TEXT EXCERPT:
=== Begin Enclosure ===

The sold-out house enjoyed a nearly two-hour screening of silent films produced by Santa Barbara’s Flying A Studio, followed by a question-and-answer session with studio professor Dana Driskel and local historian Neal Graffy. Some of the silent films were seen for the first time in nearly 100 years.
Santa Barbara was home to a silent film studio and production company during the early 1900s. According to Driskel, the American Film Manufacturing Co. of Chicago, also known as the Flying A, relocated to Santa Barbara in July 1912. The film company became a major economic force, with 1,300 employees between its Chicago home base and Santa Barbara.
“It had a payroll of $19,000 per week in Santa Barbara. That was huge at the time,” Driskell said. “It not only employed actors in Santa Barbara, but also seamstresses, technicians and carpenters, and their families.”
The American public had a viewing taste only for westerns at that time. American Film Manufacturing experimented by filming its westerns in Santa Fe, Tuscon and La Mesa, but settled on Santa Barbara.

=== End Enclosure ===

WORK ORDER A:
Answer these questions from the text on Santa Barbara's Flying A Studio:
(i) Which local historian took part in the question-and-answer session?
(ii) In what month and year did the Flying A relocate to Santa Barbara?
(iii) How much was the company's weekly payroll in Santa Barbara?
WORK ORDER B: Rewrite the part of the text on Santa Barbara's Flying A Studio that opens with the words containing "Santa Barbara was" and closes with "on Santa Barbara.", changing "carpenters" to "painters".
The entries after this point are separate material and have no connection to the text on Santa Barbara's Flying A Studio.

EXTRACTED DATA:

=== Begin Enclosure ===

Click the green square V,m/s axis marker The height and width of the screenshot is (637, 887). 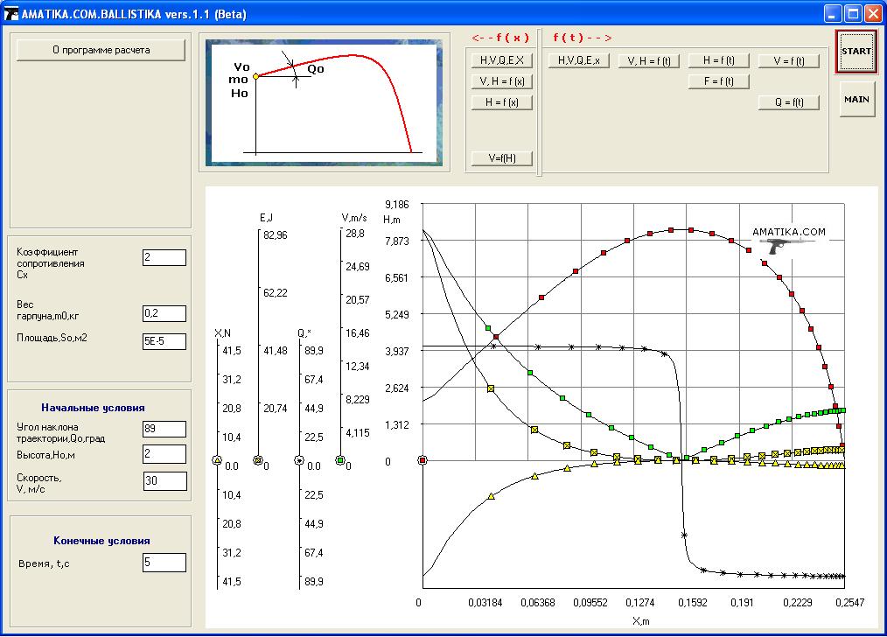pyautogui.click(x=340, y=460)
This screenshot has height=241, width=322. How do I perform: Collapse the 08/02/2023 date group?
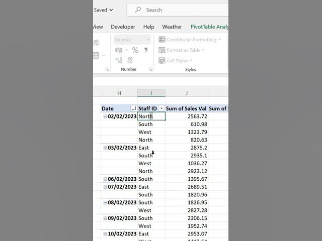[105, 203]
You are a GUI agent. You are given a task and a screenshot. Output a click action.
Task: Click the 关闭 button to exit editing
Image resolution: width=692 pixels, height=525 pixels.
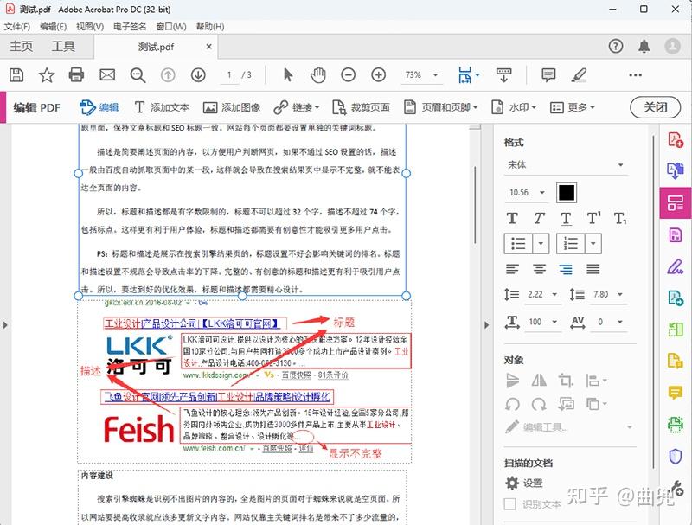coord(657,107)
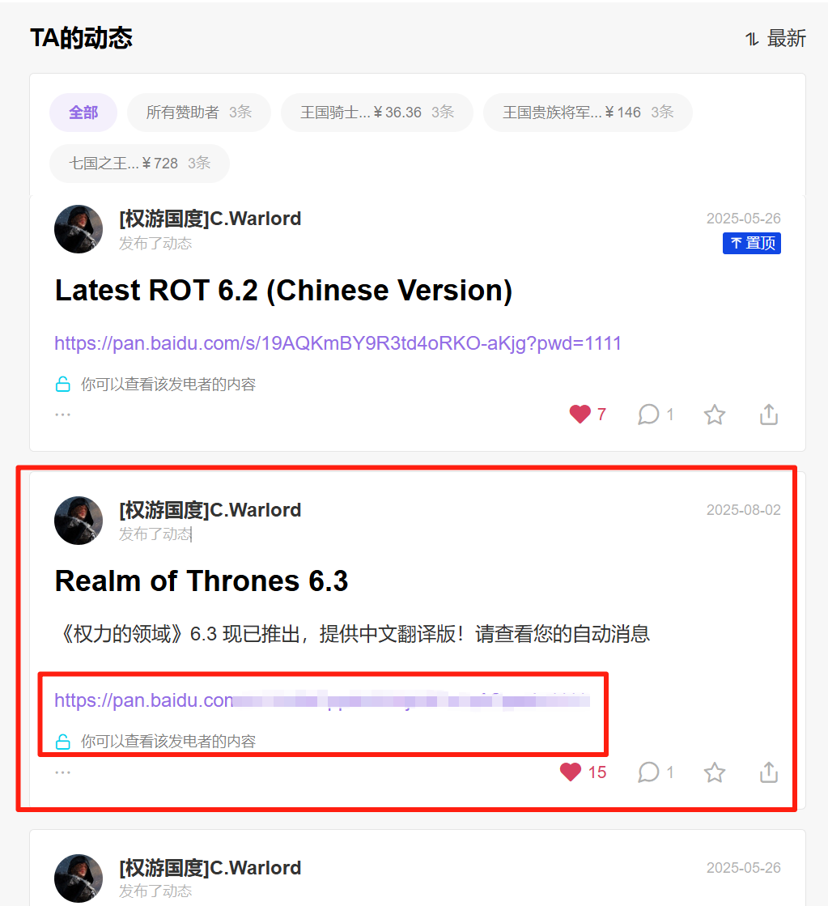Viewport: 828px width, 906px height.
Task: Change sort order via 最新 toggle
Action: [775, 39]
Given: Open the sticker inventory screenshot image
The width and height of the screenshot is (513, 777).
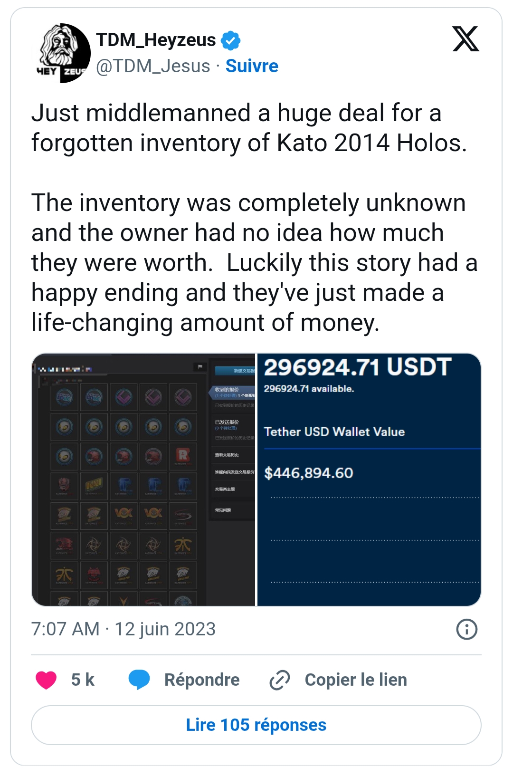Looking at the screenshot, I should pyautogui.click(x=143, y=480).
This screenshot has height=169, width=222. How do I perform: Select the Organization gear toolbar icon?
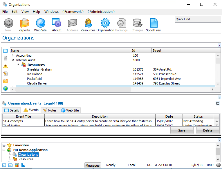(105, 25)
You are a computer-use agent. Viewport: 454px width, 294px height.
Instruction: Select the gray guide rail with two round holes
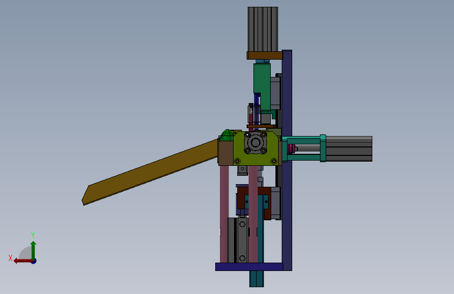click(x=242, y=241)
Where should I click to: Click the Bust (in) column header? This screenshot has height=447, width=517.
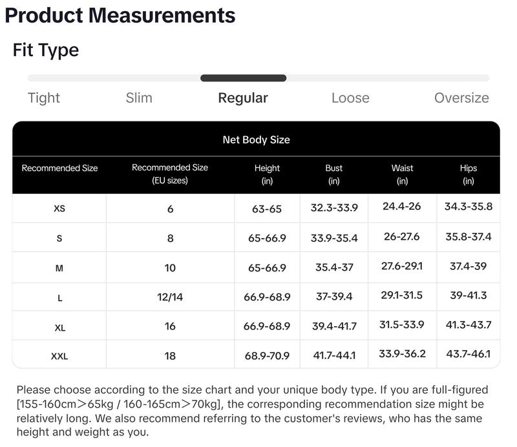click(334, 174)
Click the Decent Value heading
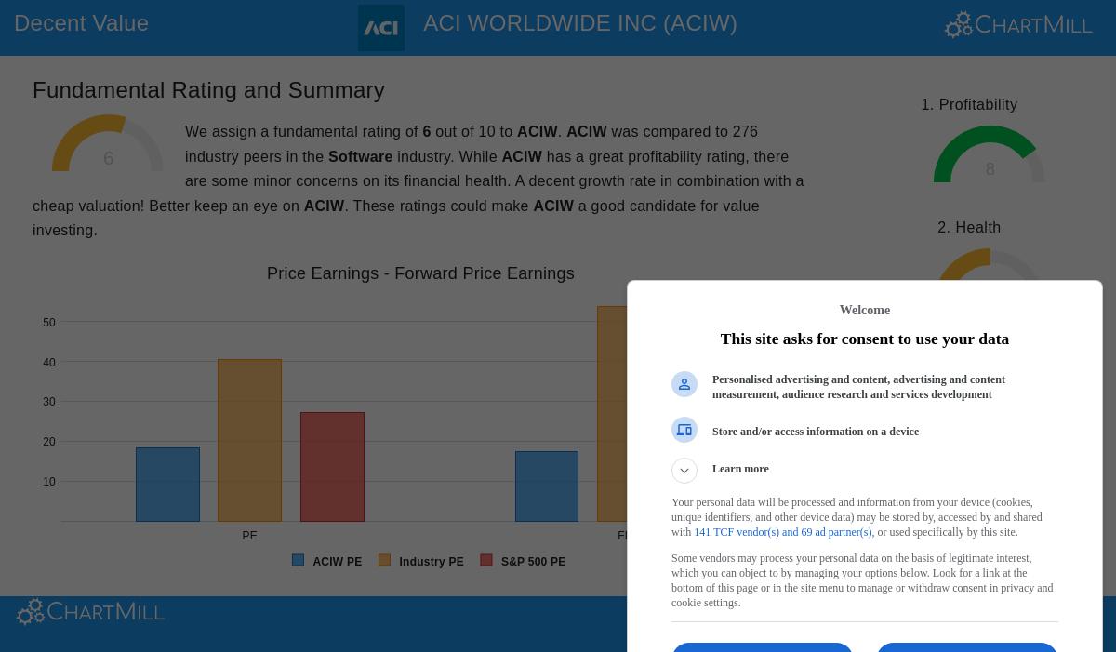The image size is (1116, 652). 81,23
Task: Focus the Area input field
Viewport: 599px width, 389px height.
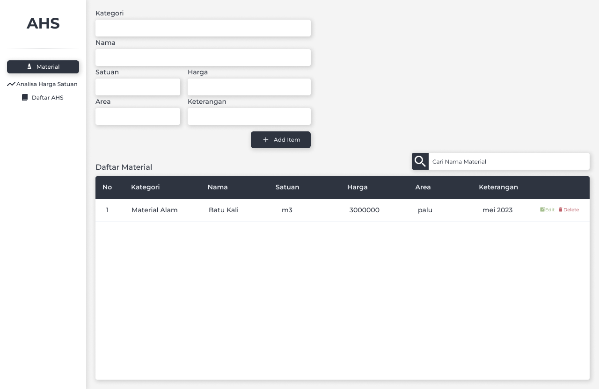Action: click(138, 116)
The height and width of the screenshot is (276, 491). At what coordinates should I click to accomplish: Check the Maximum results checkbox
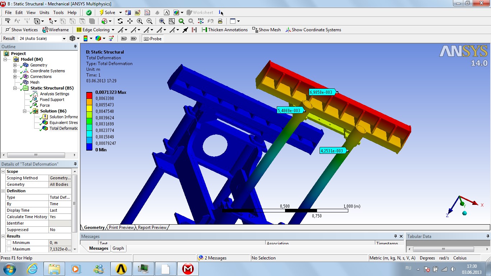[9, 249]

=== End Enclosure ===

EXERCISE RESPONSE A:
(i) Neal Graffy
(ii) July 1912
(iii) $19,000 per week

EXERCISE RESPONSE B:
Santa Barbara was home to a silent film studio and production company during the early 1900s. According to Driskel, the American Film Manufacturing Co. of Chicago, also known as the Flying A, relocated to Santa Barbara in July 1912. The film company became a major economic force, with 1,300 employees between its Chicago home base and Santa Barbara.
“It had a payroll of $19,000 per week in Santa Barbara. That was huge at the time,” Driskell said. “It not only employed actors in Santa Barbara, but also seamstresses, technicians and painters, and their families.”
The American public had a viewing taste only for westerns at that time. American Film Manufacturing experimented by filming its westerns in Santa Fe, Tuscon and La Mesa, but settled on Santa Barbara.